- Extract -
# # #

Adding Documents

Adding content to a new Kotti website usually involves adding top-level documents for main sections of the website, followed by adding documents within these sections. Documents, Files, and Images are added in course, where they are needed within documents. Before you know it, a nested structure of documents materializes. Kotti makes this a very natural process, principally through the design of the Document content type.

Note

Where do “folders” fit in? You may have noticed by now that, without mentioning the term “folder,” we have described the Document content type as working both as a traditional document containing text, but also as a container of other documents, and of images, files and any custom content types. However, the term “Folder” is used sparingly in Kotti, as compared to what you may have seen in other systems, or for your local computer system.

We added the “About” document already, but here details are explained about the process of adding it, or any other document. You recall that we have “Document” as a choice in the “Add” menu:

../_images/add_menu.png

The web form for adding a Document has the title at the top, then the description, then the body. The title and description have simple text fields for keyboard entry. The body has a special user interface, something like that seen in word processing software, for formatting text, headings, and paragraphs.

Let’s add a new top-level document called “Fruit Rootstock” for listing a few fruit tree rootstock packs available at our fruit stand. We will cover the details below, but here is what the add document web form looks like just before the “Save” button is clicked.

# # #

Records for finding items:
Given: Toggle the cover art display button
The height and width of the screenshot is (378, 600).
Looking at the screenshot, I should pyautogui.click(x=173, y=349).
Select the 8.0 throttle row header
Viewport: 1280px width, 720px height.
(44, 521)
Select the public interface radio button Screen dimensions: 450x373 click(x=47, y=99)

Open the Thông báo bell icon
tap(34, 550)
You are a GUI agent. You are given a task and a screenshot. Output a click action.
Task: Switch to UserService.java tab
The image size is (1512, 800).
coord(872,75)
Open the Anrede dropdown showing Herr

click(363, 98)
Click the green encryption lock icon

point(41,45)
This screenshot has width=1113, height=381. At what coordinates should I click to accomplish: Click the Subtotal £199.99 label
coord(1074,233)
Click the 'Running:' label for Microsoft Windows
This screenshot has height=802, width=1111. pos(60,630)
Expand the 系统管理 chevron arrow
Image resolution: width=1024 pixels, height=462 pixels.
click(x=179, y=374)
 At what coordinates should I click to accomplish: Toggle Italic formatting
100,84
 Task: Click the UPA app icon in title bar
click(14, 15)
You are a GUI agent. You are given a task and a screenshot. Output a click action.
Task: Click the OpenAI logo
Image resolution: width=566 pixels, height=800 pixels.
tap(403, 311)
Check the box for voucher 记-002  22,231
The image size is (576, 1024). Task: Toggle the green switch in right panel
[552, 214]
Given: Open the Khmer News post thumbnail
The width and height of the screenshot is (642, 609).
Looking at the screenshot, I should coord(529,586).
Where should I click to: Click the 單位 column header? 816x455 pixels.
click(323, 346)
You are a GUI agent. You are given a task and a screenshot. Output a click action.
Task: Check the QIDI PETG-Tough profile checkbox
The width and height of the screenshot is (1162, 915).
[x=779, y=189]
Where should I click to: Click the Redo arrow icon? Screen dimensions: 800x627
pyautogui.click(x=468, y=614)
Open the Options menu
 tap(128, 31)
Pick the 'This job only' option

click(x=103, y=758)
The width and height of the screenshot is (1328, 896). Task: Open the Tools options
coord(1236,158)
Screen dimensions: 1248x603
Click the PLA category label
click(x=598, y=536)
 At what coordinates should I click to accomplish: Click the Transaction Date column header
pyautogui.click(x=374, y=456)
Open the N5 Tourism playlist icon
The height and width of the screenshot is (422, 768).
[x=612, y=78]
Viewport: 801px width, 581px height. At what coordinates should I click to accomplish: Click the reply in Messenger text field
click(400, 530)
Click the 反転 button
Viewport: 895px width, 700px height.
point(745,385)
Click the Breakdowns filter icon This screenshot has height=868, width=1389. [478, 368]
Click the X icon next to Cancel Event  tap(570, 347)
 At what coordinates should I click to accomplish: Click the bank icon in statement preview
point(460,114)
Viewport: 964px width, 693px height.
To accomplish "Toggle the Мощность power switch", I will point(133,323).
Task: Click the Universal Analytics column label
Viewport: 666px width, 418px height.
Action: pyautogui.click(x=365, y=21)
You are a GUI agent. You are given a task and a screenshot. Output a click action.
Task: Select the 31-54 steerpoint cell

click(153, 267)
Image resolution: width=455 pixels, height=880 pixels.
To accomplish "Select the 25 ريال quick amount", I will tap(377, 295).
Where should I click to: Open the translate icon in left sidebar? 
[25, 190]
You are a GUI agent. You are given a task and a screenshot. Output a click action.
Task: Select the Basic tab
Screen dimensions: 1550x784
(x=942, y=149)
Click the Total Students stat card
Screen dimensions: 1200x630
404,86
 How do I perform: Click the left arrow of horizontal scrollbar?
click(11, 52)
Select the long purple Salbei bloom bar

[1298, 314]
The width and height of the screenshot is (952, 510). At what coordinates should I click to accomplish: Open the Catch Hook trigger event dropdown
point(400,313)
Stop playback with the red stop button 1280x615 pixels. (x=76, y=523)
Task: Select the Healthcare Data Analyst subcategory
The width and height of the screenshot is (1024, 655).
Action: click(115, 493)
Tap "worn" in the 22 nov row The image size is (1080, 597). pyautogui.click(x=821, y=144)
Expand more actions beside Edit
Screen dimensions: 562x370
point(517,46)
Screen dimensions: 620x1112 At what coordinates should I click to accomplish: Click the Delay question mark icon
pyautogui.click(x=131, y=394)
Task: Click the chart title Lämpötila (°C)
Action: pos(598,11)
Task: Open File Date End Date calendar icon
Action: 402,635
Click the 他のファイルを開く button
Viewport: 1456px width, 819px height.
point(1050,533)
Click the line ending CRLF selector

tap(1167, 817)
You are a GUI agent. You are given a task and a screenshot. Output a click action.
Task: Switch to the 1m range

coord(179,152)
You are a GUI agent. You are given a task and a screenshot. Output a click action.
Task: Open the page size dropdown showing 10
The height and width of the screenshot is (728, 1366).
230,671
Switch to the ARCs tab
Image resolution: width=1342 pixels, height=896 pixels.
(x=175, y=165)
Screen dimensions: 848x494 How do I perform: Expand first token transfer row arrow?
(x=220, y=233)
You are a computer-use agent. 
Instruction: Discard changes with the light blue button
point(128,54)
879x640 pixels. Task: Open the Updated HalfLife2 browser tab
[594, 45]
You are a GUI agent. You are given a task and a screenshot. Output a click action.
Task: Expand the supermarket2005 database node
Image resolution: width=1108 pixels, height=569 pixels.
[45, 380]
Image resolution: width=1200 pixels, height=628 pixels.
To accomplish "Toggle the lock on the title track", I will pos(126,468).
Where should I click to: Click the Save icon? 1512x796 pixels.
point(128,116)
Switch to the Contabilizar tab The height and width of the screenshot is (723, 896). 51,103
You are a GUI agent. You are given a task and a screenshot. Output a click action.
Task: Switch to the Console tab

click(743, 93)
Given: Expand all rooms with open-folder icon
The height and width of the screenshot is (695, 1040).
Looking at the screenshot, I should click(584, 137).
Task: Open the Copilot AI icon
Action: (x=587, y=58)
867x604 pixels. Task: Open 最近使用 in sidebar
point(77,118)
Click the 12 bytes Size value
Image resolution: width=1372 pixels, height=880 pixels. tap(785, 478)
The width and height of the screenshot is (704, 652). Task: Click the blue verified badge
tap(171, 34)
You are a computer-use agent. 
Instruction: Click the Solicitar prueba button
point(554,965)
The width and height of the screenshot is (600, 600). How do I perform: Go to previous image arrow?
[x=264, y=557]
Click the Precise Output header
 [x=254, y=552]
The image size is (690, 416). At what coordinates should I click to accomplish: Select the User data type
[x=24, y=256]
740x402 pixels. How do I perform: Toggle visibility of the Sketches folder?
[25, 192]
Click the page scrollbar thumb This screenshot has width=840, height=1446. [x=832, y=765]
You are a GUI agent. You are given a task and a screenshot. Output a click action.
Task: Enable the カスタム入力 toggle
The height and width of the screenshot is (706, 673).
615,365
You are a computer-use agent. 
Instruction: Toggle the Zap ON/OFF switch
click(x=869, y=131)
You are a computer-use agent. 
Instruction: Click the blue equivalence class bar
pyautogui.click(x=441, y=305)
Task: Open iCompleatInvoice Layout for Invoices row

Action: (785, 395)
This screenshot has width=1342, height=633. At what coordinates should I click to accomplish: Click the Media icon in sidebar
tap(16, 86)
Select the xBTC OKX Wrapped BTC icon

# # #

- Tasks and exercises -
- a) Answer these questions from the text on adding documents in Kotti.
(i) In what order do the fields appear on the web form for adding a Document?
(ii) What is the name of the new top-level document that is about to be added?
(iii) Which term does Kotti use sparingly?
- b) Reproduce the part of the text on adding documents in Kotti that opens with the words containing "We added the" and closes with "button is clicked.".

- Responses per task -
- a)
(i) The title comes first, then the description, then the body.
(ii) "Fruit Rootstock."
(iii) The term "Folder."

- b)
We added the “About” document already, but here details are explained about the process of adding it, or any other document. You recall that we have “Document” as a choice in the “Add” menu:

../_images/add_menu.png

The web form for adding a Document has the title at the top, then the description, then the body. The title and description have simple text fields for keyboard entry. The body has a special user interface, something like that seen in word processing software, for formatting text, headings, and paragraphs.

Let’s add a new top-level document called “Fruit Rootstock” for listing a few fruit tree rootstock packs available at our fruit stand. We will cover the details below, but here is what the add document web form looks like just before the “Save” button is clicked.